To my horror, she started running her fingers through my hair to prove that it’s ok to brush my hair—my own personal, living comb. Oh no! I thought… so I quickly pulled her hand out of my hair before further damage continued. “Why don’t you comb your hair?” She asked as if I was completely and utterly crazy. I had to remind myself that she was only 7 and she had rather straight hair, and someday when she was an old lady like me, she would understand…
Later in the day, we were at a restaurant and I had to go to the bathroom. I entered and found the 7-year-old at the sink with my mom. I stood behind them (both are shorter than me and I was wearing high heals so I was like a feminine Paul Bunyan) and fluffed out my hair… And from below I hear a high pitched “rat’s nest.” Haha! My mom thought that was funny. Yes, when I was younger my hair would knot up and my parents would spend minutes upon minutes while I shouted, kicked and screamed until all the knots were gone. But since high school, my hair was nowhere near as bad as it used to be, and brushing became more of a hassle than helpful. I laugh and say, “What?!” She said it’s a rat’s nest because that’s what her mom tells her about her hair… Well… I thought… I’m not going to be offended by a young girl’s opinion. It may have been humid and rainy, but my hair was just… poofy. Not a rat’s nest for sure. Maybe not the best hair day… but just… poofy.
So I return to the table and my gramma looks at my sister and says, “how on earth do you get your hair to part like that? Is it natural?” (My sister has a nice side part, not the kind where you can tell somebody spent hours upon hours training her hair to part sideways and only succeeding partially, and it’s all across her forehead, more like a comb-over than a side part.) Which inevitably brought my hair, once again, to the young girl’s attention (she was sitting next to me at the restaurant).

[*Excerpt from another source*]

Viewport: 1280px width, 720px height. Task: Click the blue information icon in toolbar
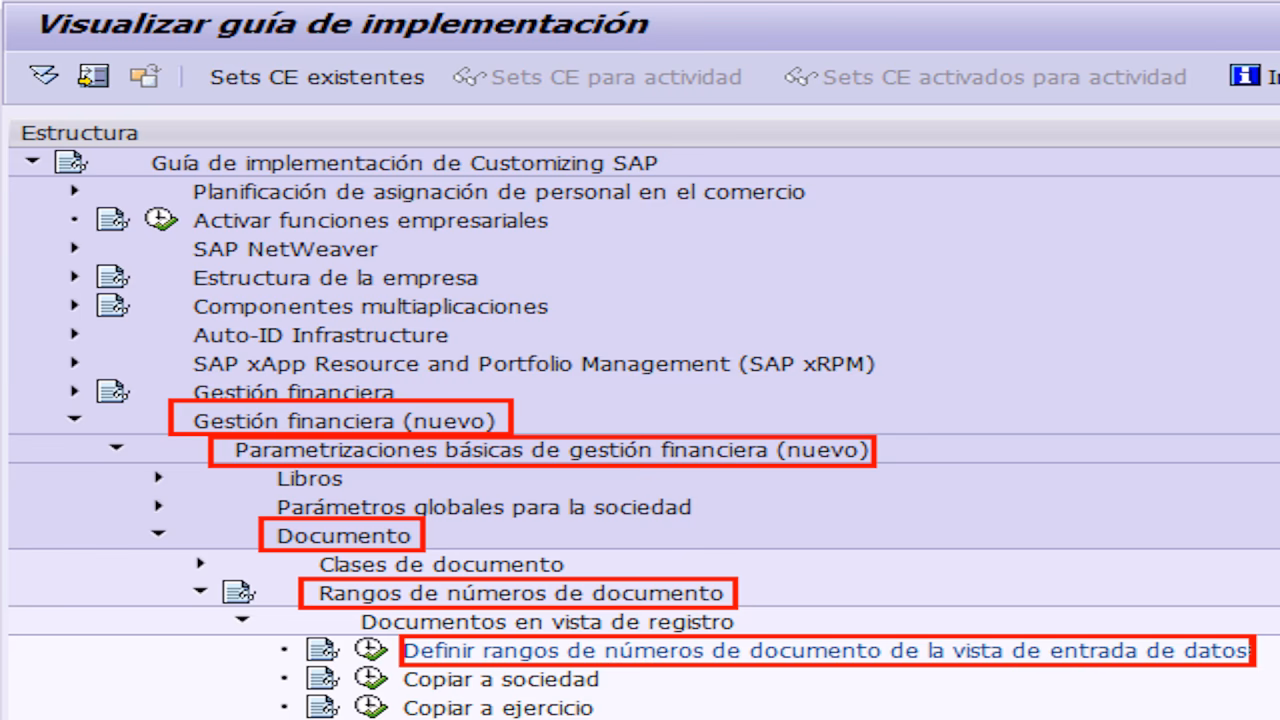(1245, 77)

She looks at me and starts playing with my bangs (not really bangs, they used to be bangs… a year ago… now they’re to my chin… but whatever… bangs is easier than saying “face framing layers” as my hair cutter calls them)… flipping behind my head, to the side… trying to figure out which way would look best. At one point she tried putting my hair half up in a small ponytail with her thin little hair tie… decided it didn’t look all that great… then continued playing with my part. After putting my “bangs” over the back of my head, attempting to give me some sort of modern side part I guess… she tried convincing me it looked way better than my natural part by shouting to our table-mates, “raise your hand if you think Chloé’s hair looks better?” To their amusement, my sister and her boyfriend decidedly raised their hands, leaving me completely helpless in the argument, because those were the only two opinions she needed.
In the end, the 7-year-old’s attention was brought elsewhere, to coloring, her kitty cocktail, and her dad’s camera, and I was left alone in the battle over my hair. I did notice, as I was dipping my delectable prime rib into my au jus that maybe she was right, maybe my hair is a little out of control as I discovered that earlier that morning I had dipped part of my hair into the homemade maple syrup I had on my pancakes. Well, although I shouldn’t feel like a 7-year-old is any competition for me, I decided not to announce to her so she wouldn’t get any extra satisfaction out of bullying my hair that day. In fact, she bullied my hair so much that not only did it’s ego deflate, but its volume as well.
That is why you don’t try explaining hair to a 7-year-old.